(Entries for word and element pointing)
##############################

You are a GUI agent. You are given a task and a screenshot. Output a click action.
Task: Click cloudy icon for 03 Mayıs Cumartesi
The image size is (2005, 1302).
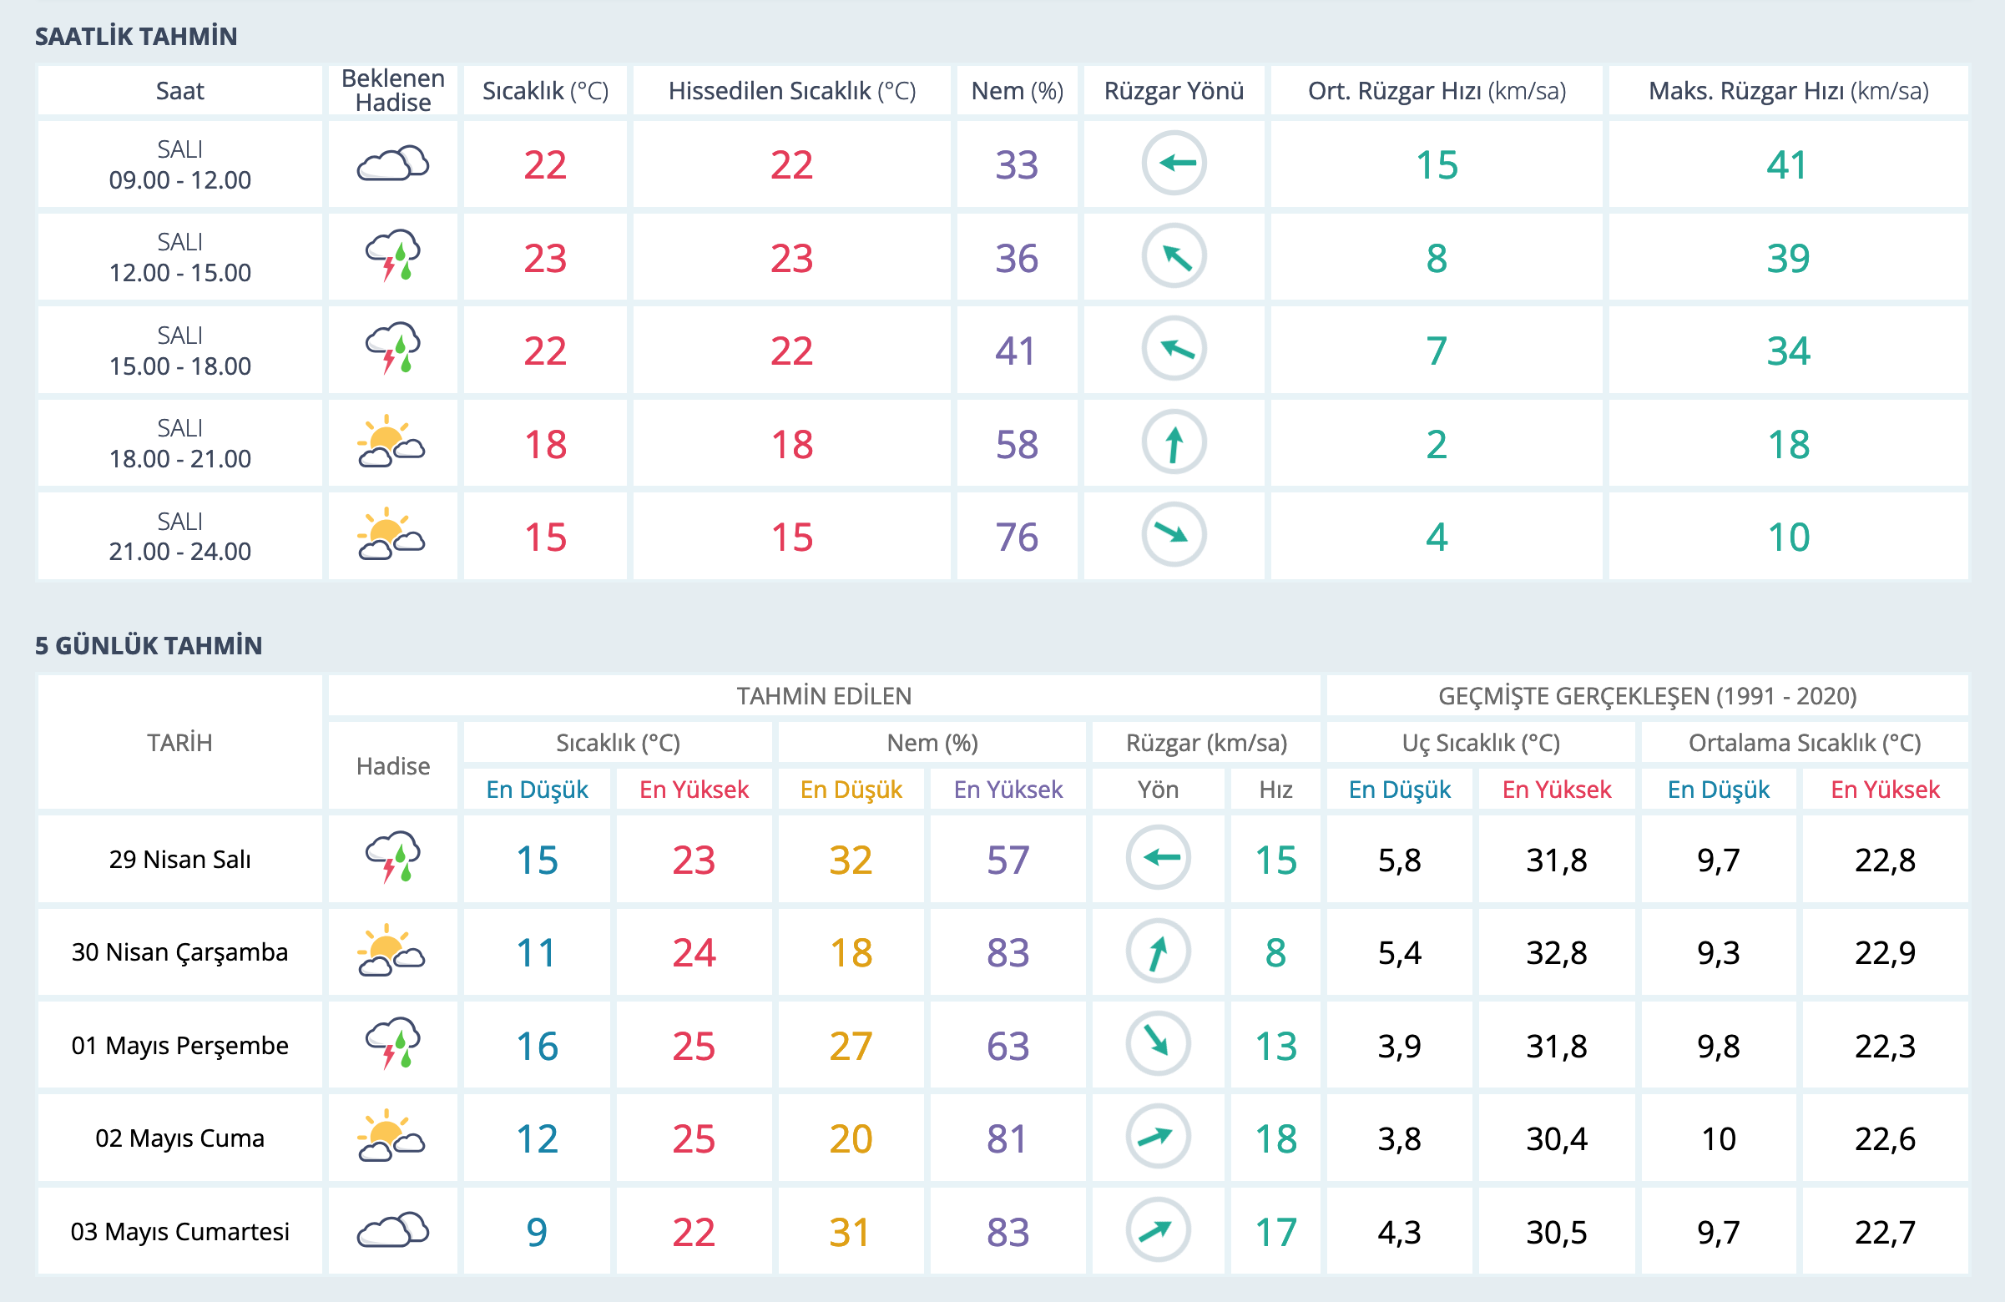pyautogui.click(x=393, y=1231)
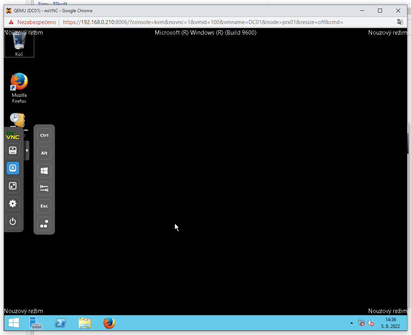Switch noVNC to fullscreen mode
This screenshot has width=411, height=335.
click(13, 186)
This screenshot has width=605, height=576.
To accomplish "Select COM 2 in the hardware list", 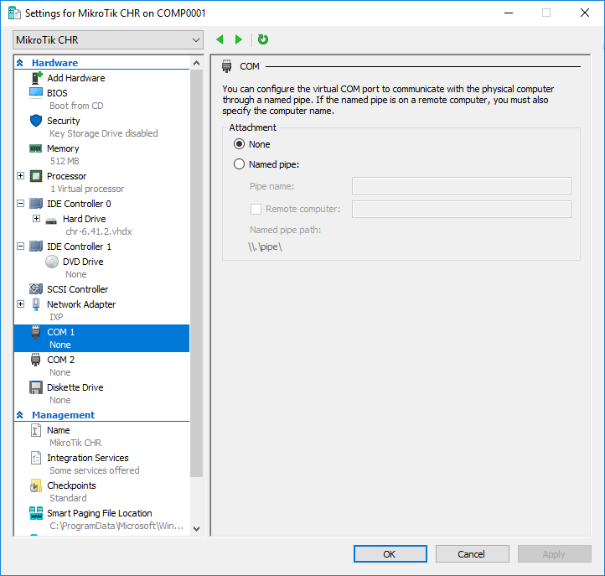I will click(x=60, y=360).
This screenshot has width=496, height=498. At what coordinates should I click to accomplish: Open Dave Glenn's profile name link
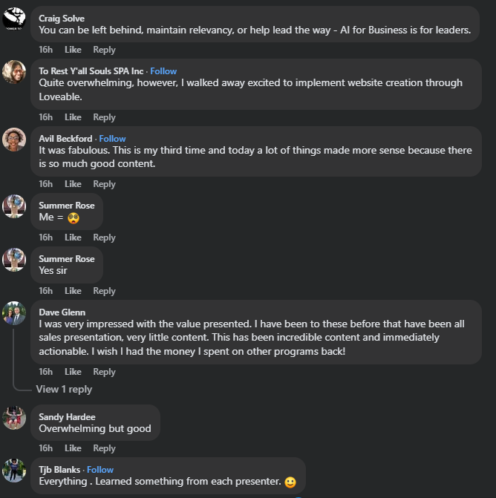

##############################

● Work instructions
Identify every line in the items above that contains the string "height", and copy each of those lines. Case counts.

● Problem solution
This screenshot has width=411, height=335.
This screenshot has width=605, height=576.
This screenshot has width=496, height=498. At what coordinates should I click to accomplish: Open Dave Glenn's profile name link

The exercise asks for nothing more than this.